Utility of Synthetic Data in Finances: An Application of Online P2P Lending Loan Default Analysis

금융업의 합성 데이터 유용성 분석: 온라인 P2P 대출연체 분석을 중심으로

  • 송민채 (NH농협금융지주, NH금융연구소)
  • Received : 2024.06.07
  • Accepted : 2024.07.16
  • Published : 2024.08.31


In order to promote the AI applications in the financial industry, the financial sector has recently been paying attention to synthetic data technology. Synthetic data generates using a purpose-built mathematical model or algorithm, with the aim of solving a set of data science tasks. This study evaluates the utility of synthetic data by analyzing heterogeneous tabular data that is composed of discrete, categorical and continuous variables and has the feature of unbalanced data, which is commonly found in the financial sector. As a synthetic data generation technique, the TGAN and CTGAN models are applied by considering the feature of tabular data.

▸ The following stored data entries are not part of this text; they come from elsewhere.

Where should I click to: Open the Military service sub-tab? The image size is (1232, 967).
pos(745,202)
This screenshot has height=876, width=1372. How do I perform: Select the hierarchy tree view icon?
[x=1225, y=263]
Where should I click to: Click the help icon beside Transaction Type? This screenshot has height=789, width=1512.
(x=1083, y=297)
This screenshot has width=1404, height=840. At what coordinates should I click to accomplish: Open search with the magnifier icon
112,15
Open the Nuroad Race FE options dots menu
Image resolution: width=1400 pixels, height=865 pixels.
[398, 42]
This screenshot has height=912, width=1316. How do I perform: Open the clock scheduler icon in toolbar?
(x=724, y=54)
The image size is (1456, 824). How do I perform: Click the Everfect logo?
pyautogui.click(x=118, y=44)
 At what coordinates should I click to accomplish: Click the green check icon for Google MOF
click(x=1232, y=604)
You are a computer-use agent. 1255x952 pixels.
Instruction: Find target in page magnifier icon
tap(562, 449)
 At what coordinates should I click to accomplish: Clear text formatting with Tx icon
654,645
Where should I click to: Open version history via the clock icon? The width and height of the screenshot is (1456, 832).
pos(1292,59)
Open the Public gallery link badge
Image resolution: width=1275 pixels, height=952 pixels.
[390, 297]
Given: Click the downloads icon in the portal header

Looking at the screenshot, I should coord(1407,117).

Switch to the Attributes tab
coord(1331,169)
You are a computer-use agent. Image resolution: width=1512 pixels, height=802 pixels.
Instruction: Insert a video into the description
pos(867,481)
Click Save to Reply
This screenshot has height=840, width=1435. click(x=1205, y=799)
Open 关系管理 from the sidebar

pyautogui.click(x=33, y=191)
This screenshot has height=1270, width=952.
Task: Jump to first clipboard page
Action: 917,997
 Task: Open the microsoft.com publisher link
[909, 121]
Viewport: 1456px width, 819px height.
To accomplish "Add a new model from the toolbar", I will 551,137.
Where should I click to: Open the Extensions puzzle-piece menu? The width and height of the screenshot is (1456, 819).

As a result of evaluating the utility in terms of resemblance and machine learning efficiency, those of TGAN are confirmed to be high, while the quality of CTGAN are relatively poor. This is interpreted to be particularly due to the generation of categorical variables, and it suggests that how those with categorical properties especially are considered in the synthetic data generation model is a major factor in determining the utility of generation synthetic data.